For the (b)(4) study, you (IRB Chairman, Carlton F. Hazlewood, Ph.D.) are listed as a clinical investigator on the “Certification: Financial Interests and Arrangements of Clinical Investigators”; you are also listed as being an ex-officio advisor to the (b)(4)/IBR Central Registry Control Committee/Data Monitoring Committee. Therefore, you had a conflict of interest.

Minutes of the August 8, 2008 IRB meeting indicate that you attended this meeting and participated in the discussion of the (b)(4) study. At this meeting, the IRB voted to draft a letter to (b)(4) to inquire about the status of the animal toxicity studies. According to the minutes, all members were in favor, none were opposed, and none abstained. Minutes of the October 24, 2008 IRB meeting indicate that you attended the meeting and participated in the discussion of the (b)(4) study. At this meeting, the IRB voted to draft a letter to (b)(4) informing them that their application was on hold. The vote on this action is recorded as unanimous; therefore, according to the minutes of these two IRB meetings, you participated in the review of this study and voted on it even though you had a conflict of interest. We also note that you signed off on all correspondence sent by the IRB to Dr. (b)(6) and the sponsor in regard to this study.

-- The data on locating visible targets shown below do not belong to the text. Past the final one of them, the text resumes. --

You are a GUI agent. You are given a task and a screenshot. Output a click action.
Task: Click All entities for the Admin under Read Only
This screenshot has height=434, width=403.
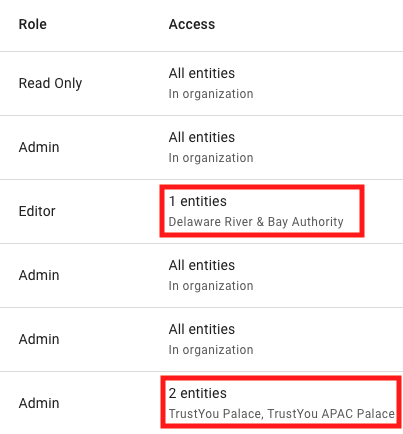(202, 137)
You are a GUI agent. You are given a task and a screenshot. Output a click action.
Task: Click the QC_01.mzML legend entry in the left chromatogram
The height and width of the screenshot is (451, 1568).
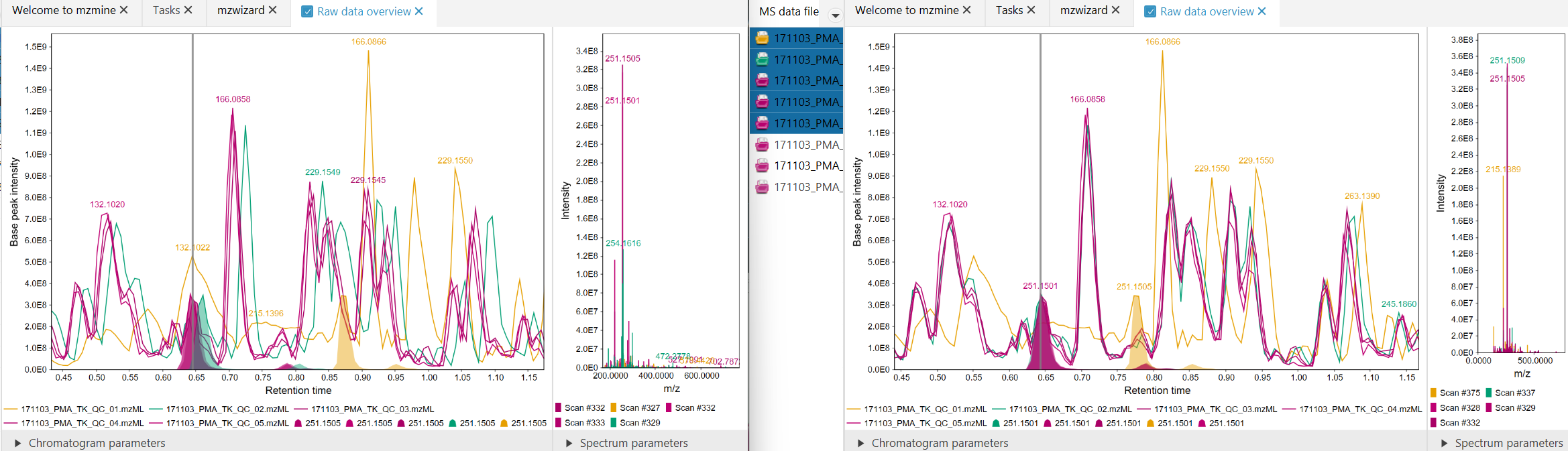[x=82, y=409]
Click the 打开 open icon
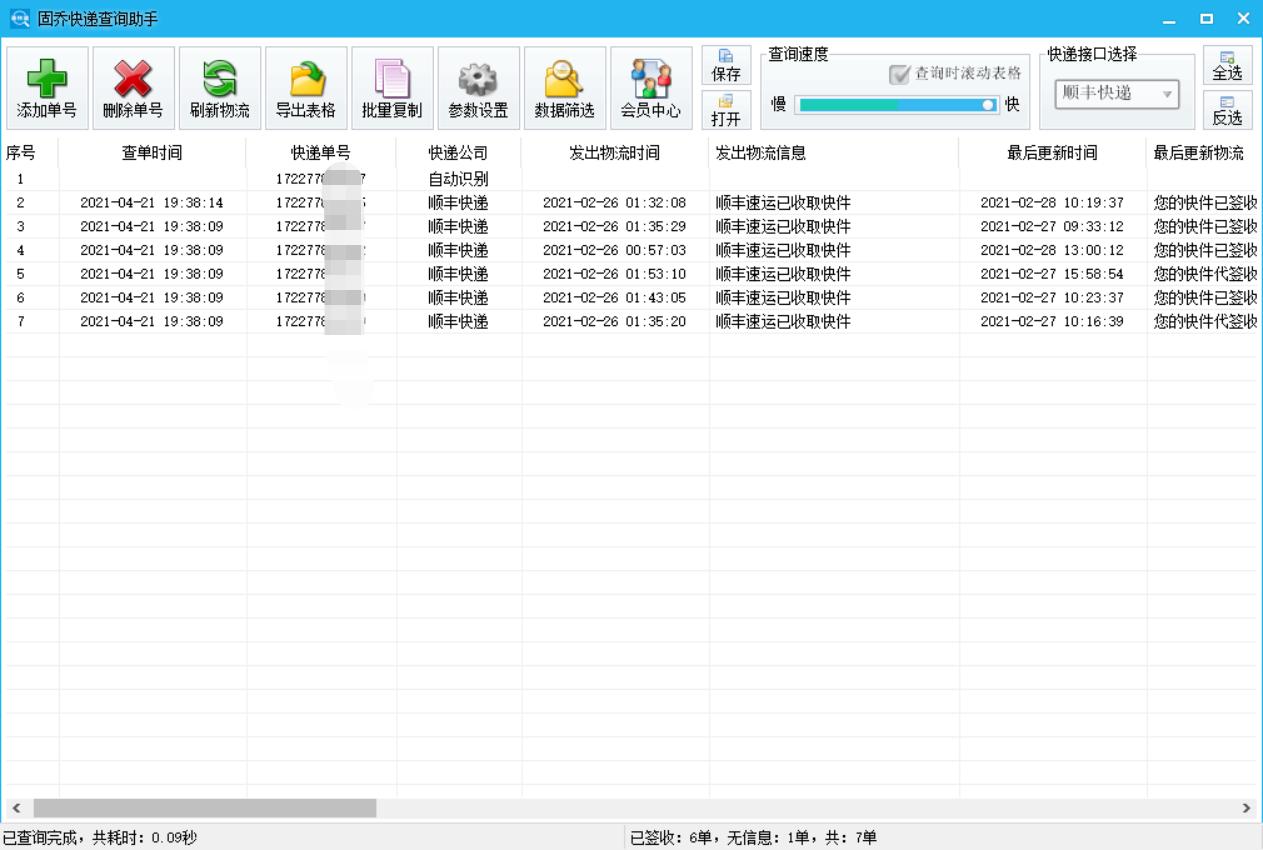 point(727,111)
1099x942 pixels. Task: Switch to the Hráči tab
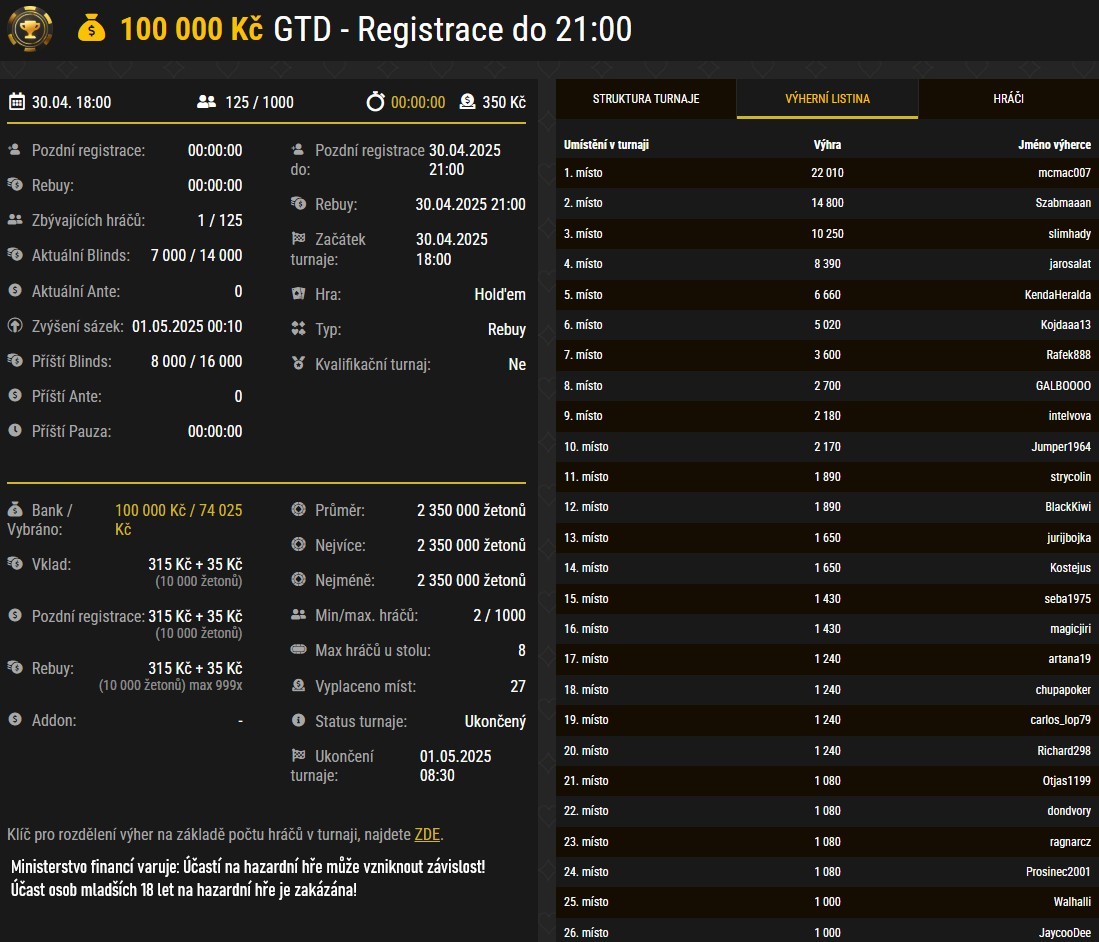pyautogui.click(x=1008, y=99)
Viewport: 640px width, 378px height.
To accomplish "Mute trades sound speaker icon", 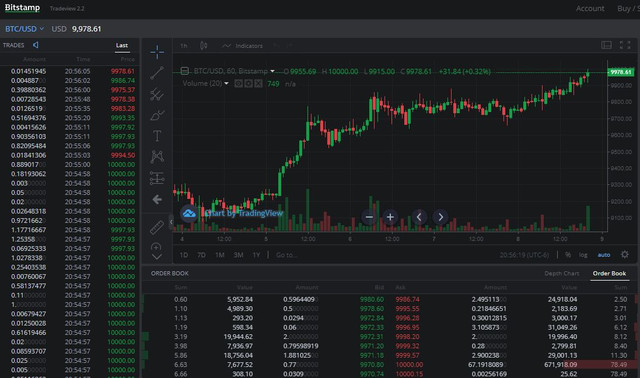I will click(36, 45).
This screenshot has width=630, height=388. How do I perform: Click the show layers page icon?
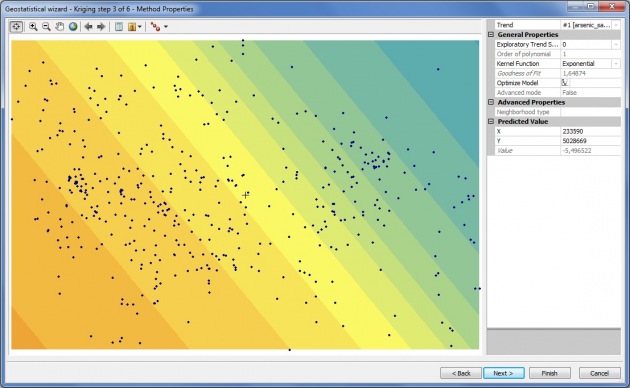coord(119,27)
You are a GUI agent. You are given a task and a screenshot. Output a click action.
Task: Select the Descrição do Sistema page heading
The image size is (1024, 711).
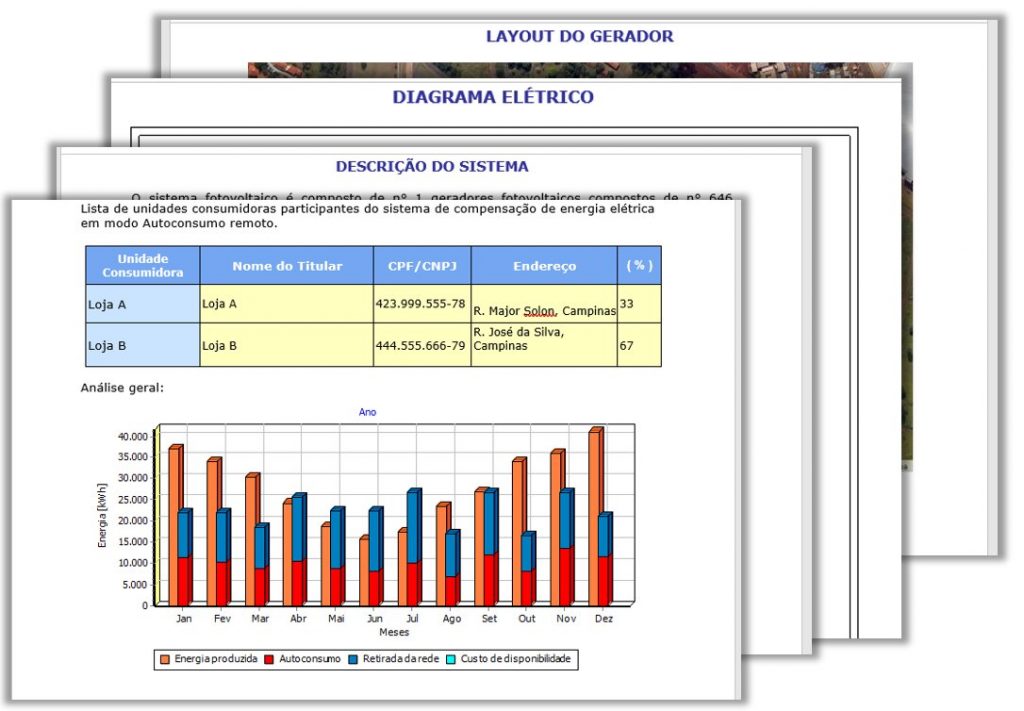click(431, 166)
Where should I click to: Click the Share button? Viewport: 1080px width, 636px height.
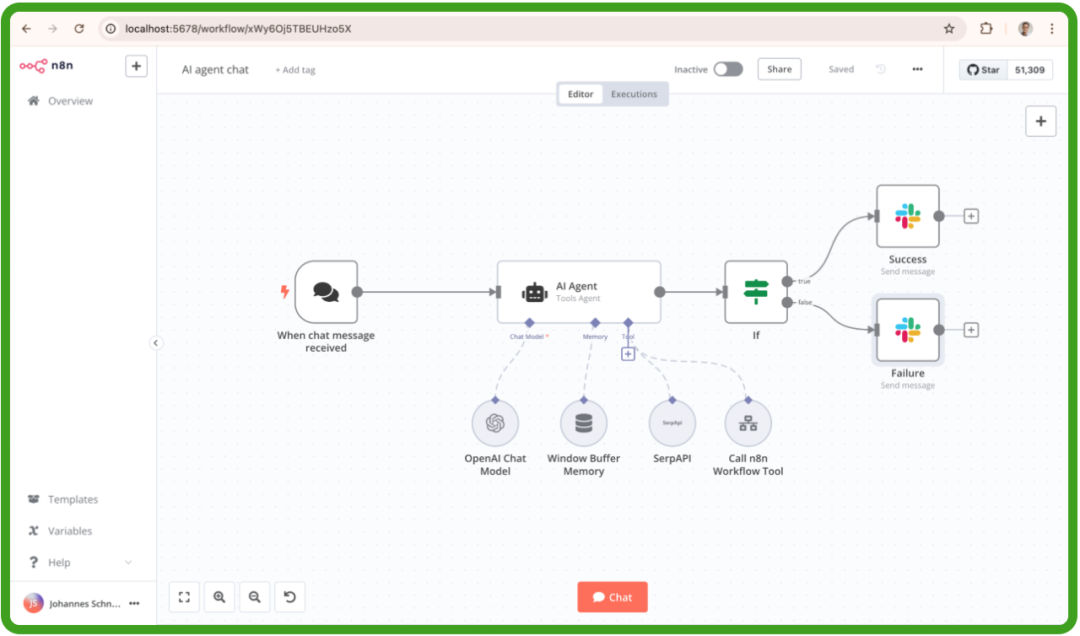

Our inspection revealed that, in some instances, when an IRB member had a conflict of interest for a particular study, another person, who was not an IRB member, was allowed to take the place of the conflicted member and participate in the IRB’s action. There is no provision in FDA regulations for this type of action.

In other words, the IRB played fast and loose with its membership roster.

Talk about the fox guarding the chicken coop! Is anyone willing to bet that there’s more than just this? This is the conflict of interest that could be documented on paper, a COI for which Hazlewood screwed up. I’d be willing to bet that Hazlewood has his hooks in many of Burzynski’s studies, just not as a co-investigator of one study. After all, he’s worked for Burzynski since the early 1980s and has been IRB chair since 1993. At the risk of being repetitive, I think it’s absolutely appropriate to point out one more time that Burzynski’s fans would go absolutely nuts if they discovered that a scientist who is listed as a co-investigator on a study for a drug company served on the IRB overseeing his study not just as a member, but as the chair of the committee!

OK, OK, I’ll stop now. I realize I might be pounding this point too hard. I hope you’ll understand, though. Being a clinical investigator myself, my mind just boggles thinking about this, and I can’t comprehend how Burzynski and Hazlewood have been able to get away with playing fast and loose with human subjects protection rules at least since the 1990s. I just can’t. That the FDA apparently approved a phase III clinical trial for any disease at the Burzynski Clinic after finding these violations is something I have even more trouble understanding. I’ve heard of whole medical schools being in danger of having their ability to do clinical research shut down until they corrected violations this serious; yet somehow Burzynski continues.